In a historical investigation, prominent US university Princeton unveils darker, unknown aspects of its past: the institution's involvement in slavery. DW talks with Professor Martha Sandweiss, who started the project.
If you take a stroll around Princeton University, in the state of New Jersey, you'll find an idyllic campus with majestic buildings and elegant trees. The charming surroundings long disguised more chilling parts of the university's past.
In the Princeton and Slavery Project, the university has dug deep into its own history: uncovering racial violence on campus, the fact that its first nine presidents had slaves, and that people were sold into slavery at an open auction on campus. The historian Martha Sandweiss started the project.
DW: How did you come up with the Princeton and Slavery Project?
Martha Sandweiss: When I moved to Princeton in 2009, I was really ignorant. I had heard that it was the most southern of the Ivy League schools, but I didn't really know what that meant. I learned that nobody here was really investigating these important questions about institutional connections to slavery.
Our university was founded in 1746, so I was quite certain I would find a story there as almost all 18th century institutions in what's now the United States were tied in some way or another to slavery.
So in spring of 2013, I taught a small undergraduate research seminar, not having any big project in mind - I was just curious what we could we find in the archives. Over the years it's grown to be a really ambitious project. On the project's website we have the equivalent of more than 800 printed pages of researched stories and 370 primary sources. In the first week the website was up, people viewed it from 95 countries. The feedback has been so gratifying.
What are the most significant findings that you and your team made?
MS: One finding was that we are very much like other universities. It's not shocking that our early trustees owned slaves, that our faculty members and first nine presidents owned slaves. We would find the same story at Harvard or Yale. In a way it's not shocking that on our campus, liberty and slavery are so closely intertwined: the Continental Congress met on our campus, but free people were also sold on our campus in a public slave auction. That's the paradox at the heart of all of American history.
The thing we found that makes us different is how "southern" we were at the university. When our peer universities Harvard and Yale had maybe 9 or 10 percent of their students coming from the south, we had an average 40 percent, and this had lots of consequences on campus. It helps to explain acts of violence in the 1830s and 40s and 50s when boys from slaveholding southern families, who had never seen black people before, encountered them on the streets of our town. It didn't always go so well.
It explains why such a conservative political ethos evolved on our campus: we depended on the tuition money from the southern families and had to assure parents that this was not a radical school, that we wouldn't challenge their families' beliefs, that their boys would be safe here. Abolitionists were not really welcome on our campus, whereas southern boys were made to feel very welcome. That makes us different.
Are there any specific personal stories you've researched that stunned you in particular?
MS: We found some amazing people. One of my favorite stories concerns a woman named Betsey Stockton. She was enslaved and owned by Ashbel Green, one of the presidents of our university. But she learned to read and write in his household on our campus. He freed her in 1817 and she became the first African-American woman to be a Christian missionary in Hawaii.

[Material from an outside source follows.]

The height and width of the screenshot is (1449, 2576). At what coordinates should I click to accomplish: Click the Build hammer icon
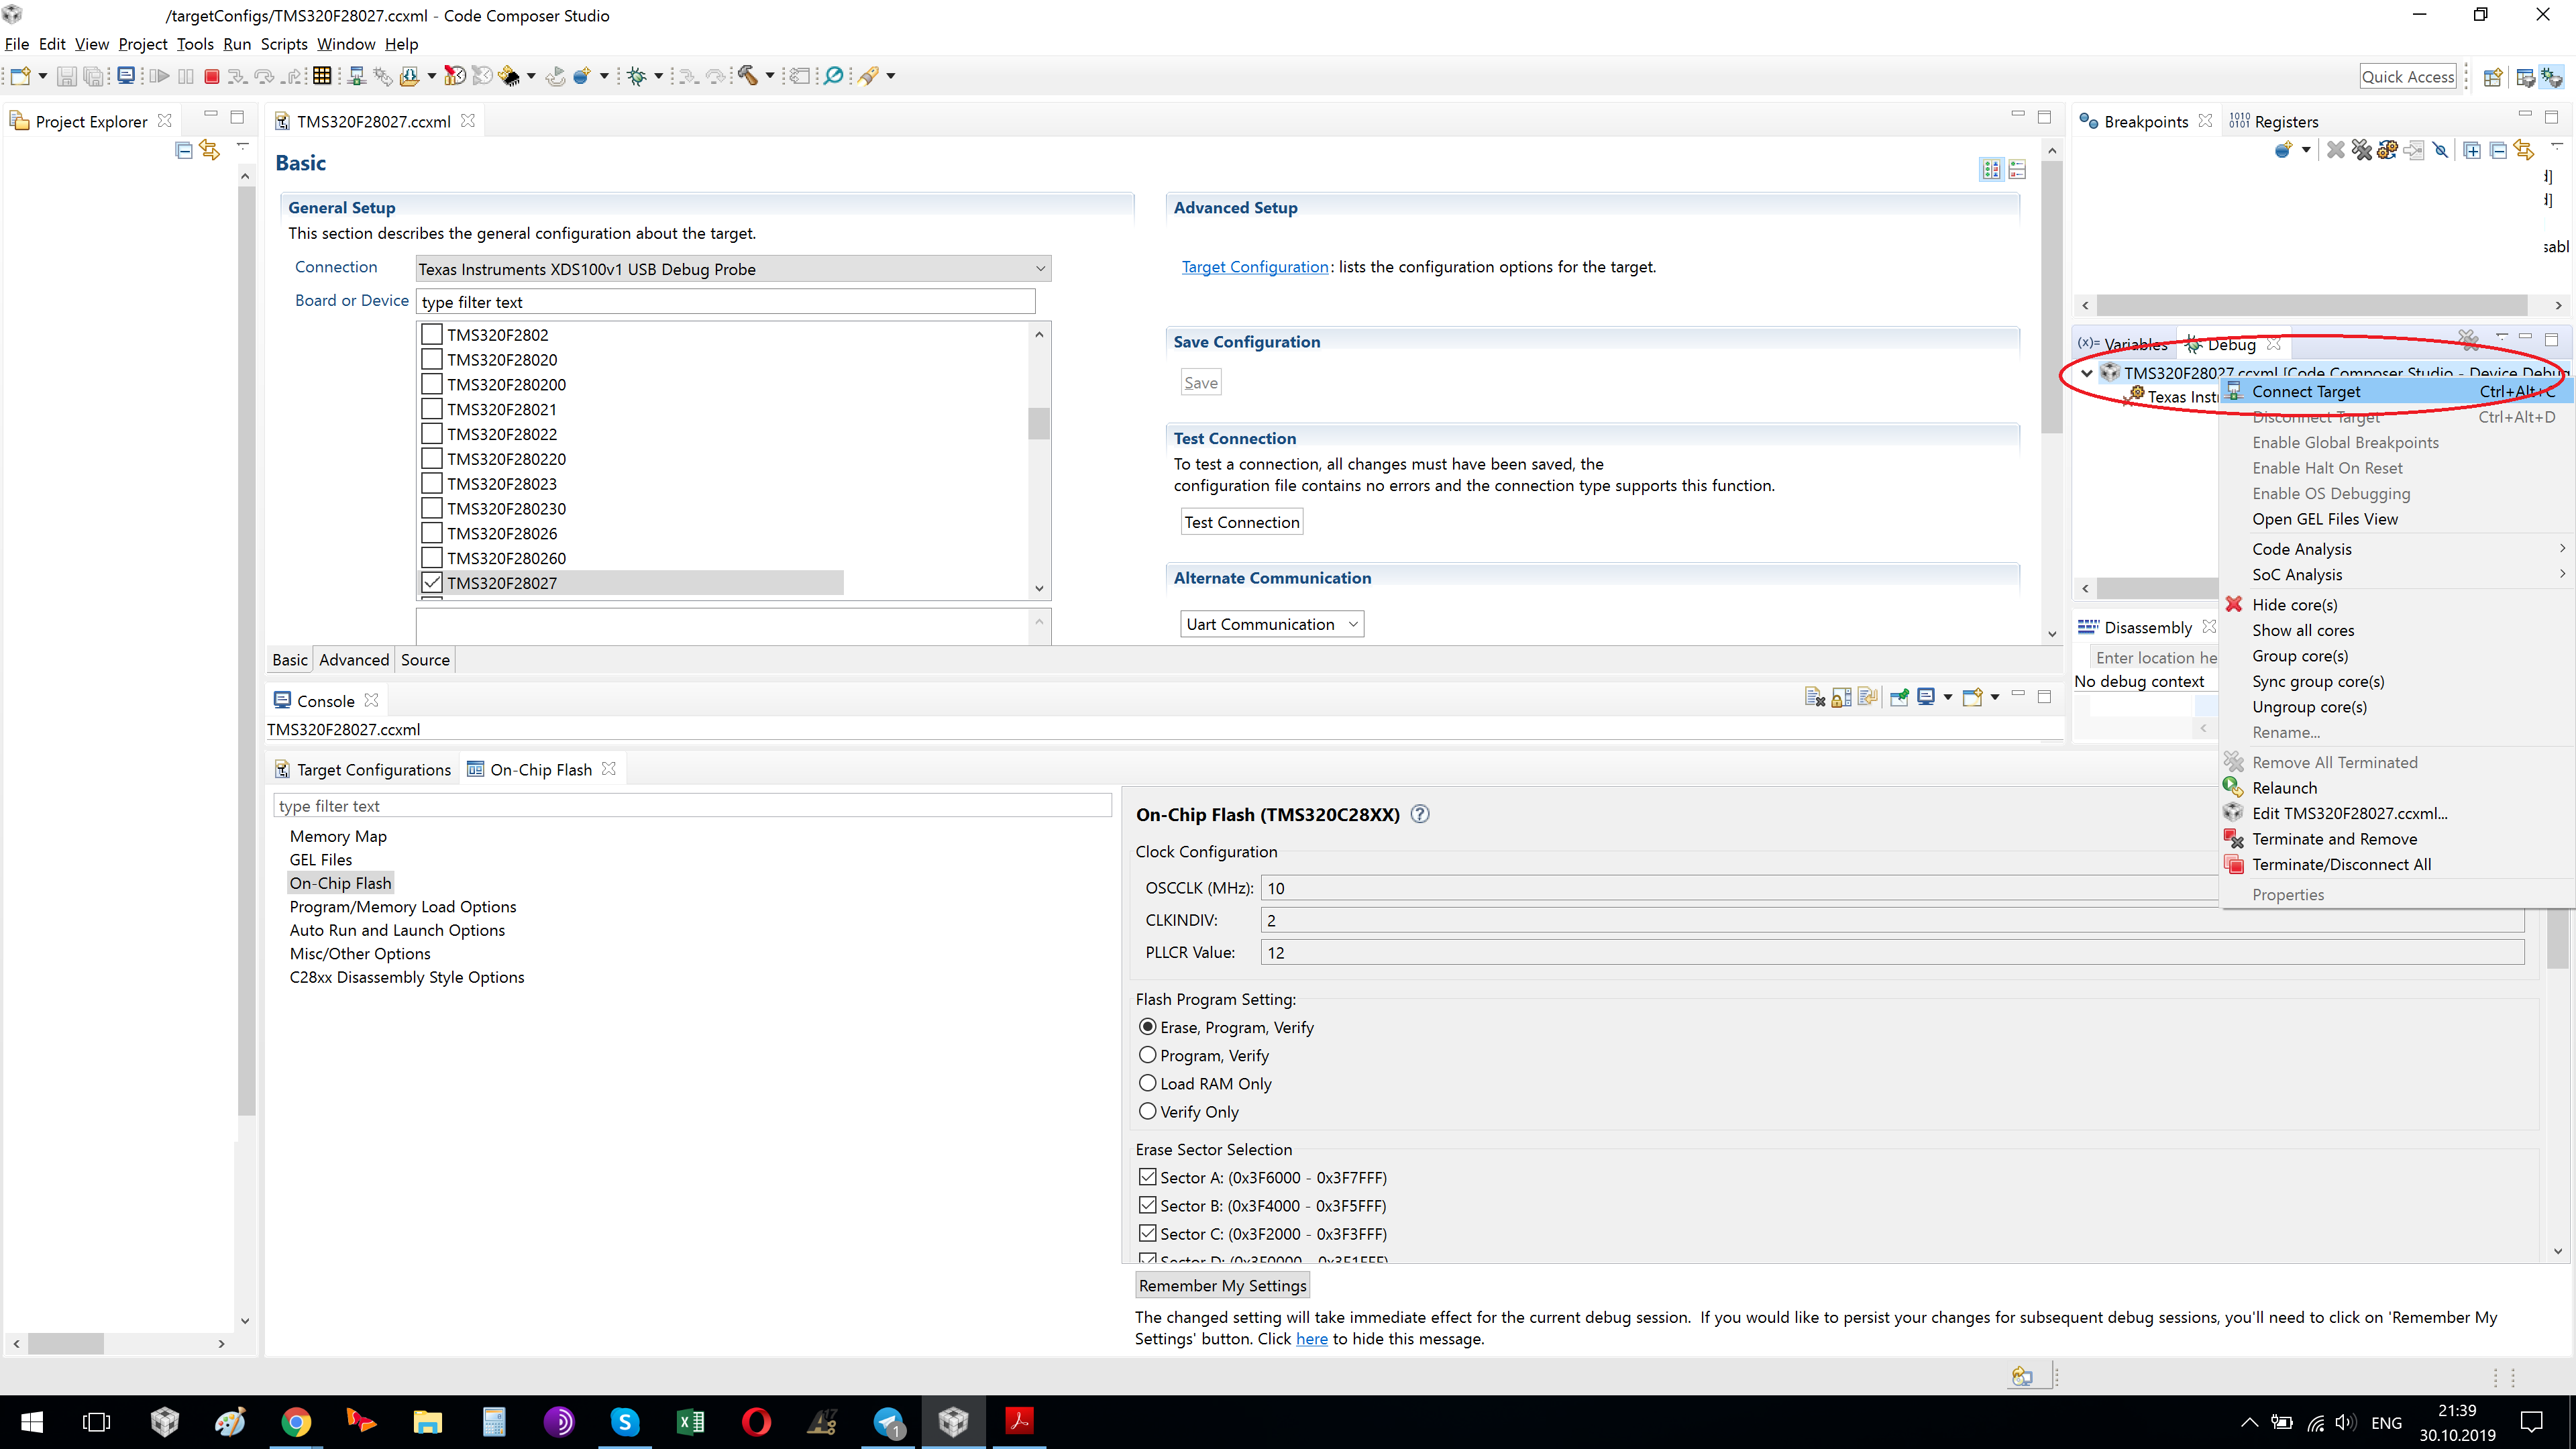748,76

She later came back and was an educator at a segregated school in our town for about 30 years. So she went from slavery to being an educator. Extraordinary.
There's another story of a man, James Johnson, who ran away from slavery in Maryland, got as far as New Jersey, presented himself as a free man and got a job on campus. Then, with a twist only a perverse novelist would make up, he was recognized by a student who had grown up on a neighboring farm in Maryland. He was put on trial as a fugitive slave.
You know, these stories are just extraordinary. They're right here, encoded in the DNA of our campus. I hope now that this project is out everyone will know them.
Why is this such an important project and why is it just happening now?
MS: I think historians have been saying this for a long time that America is long overdue for a real reckoning with its own historical past, in particular with the historical legacy of slavery. Historians have been uncovering these stories, but there just hasn't always been an easy way for people to receive them and to share them.
Now, people begin to realize the problem of race is still front and center in our country and to wonder "Gosh where did that come from?"
My hope is that whatever conversations ensue on our campus, or in our town, are going to be deeply informed. Historians don't know the future; they're better at talking about the past, but I'll take a leap and predict that the conversations in this community will be all the more powerful because we have given people so much information to wrestle with.